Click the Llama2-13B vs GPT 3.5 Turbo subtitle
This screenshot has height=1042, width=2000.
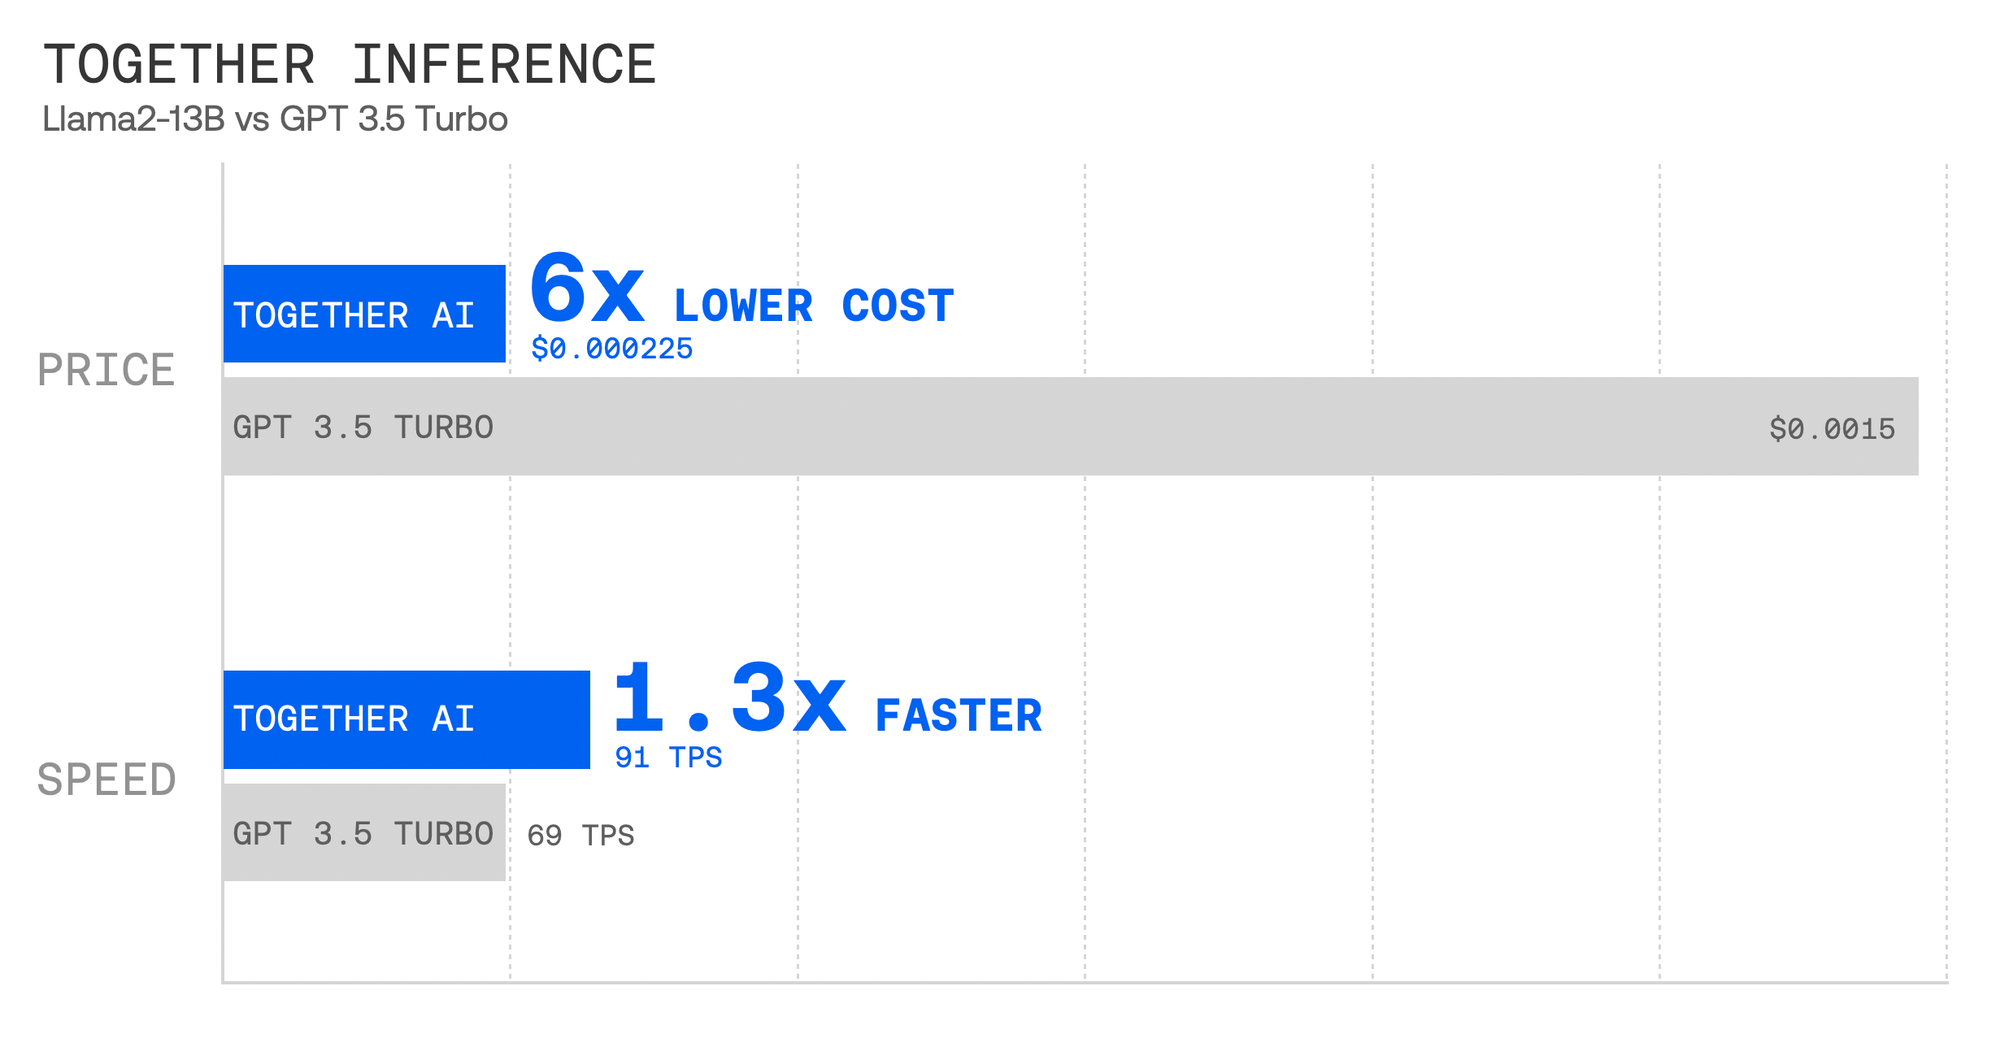coord(275,119)
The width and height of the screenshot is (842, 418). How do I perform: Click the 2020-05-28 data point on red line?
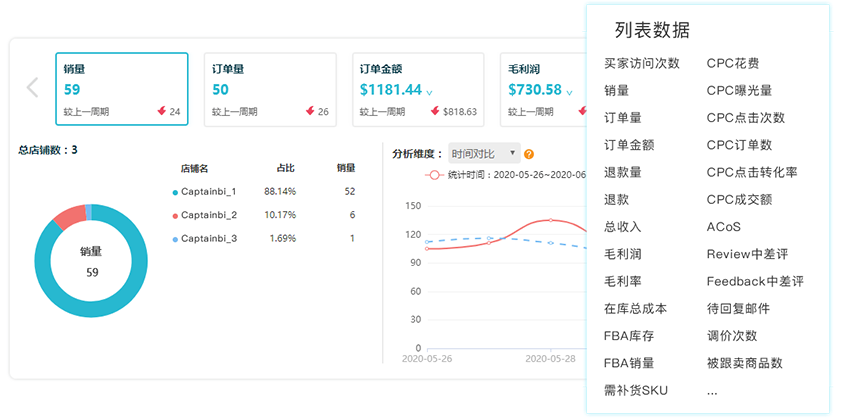[550, 220]
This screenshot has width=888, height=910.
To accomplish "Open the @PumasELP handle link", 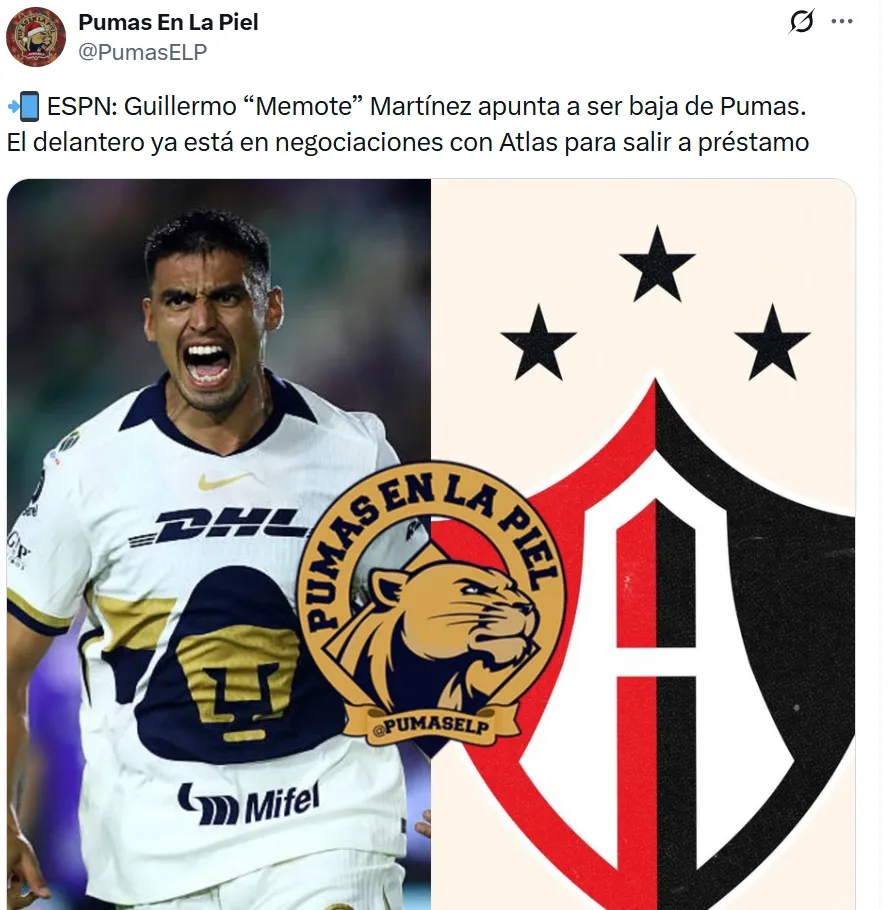I will 143,52.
━━━━━━━━━━━━━━━━━━━━━━━━━━━━━━
▸ EXERCISE INSTRUCTIONS
Output, exactly as written, only the lines from the beginning of the listing through the line containing "This screenshot has width=888, height=910.", both included, and no pictures.

▸ TASK RESULT
Click the Llama2-13B vs GPT 3.5 Turbo subtitle
This screenshot has height=1042, width=2000.
coord(275,119)
The width and height of the screenshot is (842, 418). How do I perform: Click the 2020-05-28 data point on red line?
[550, 220]
This screenshot has width=888, height=910.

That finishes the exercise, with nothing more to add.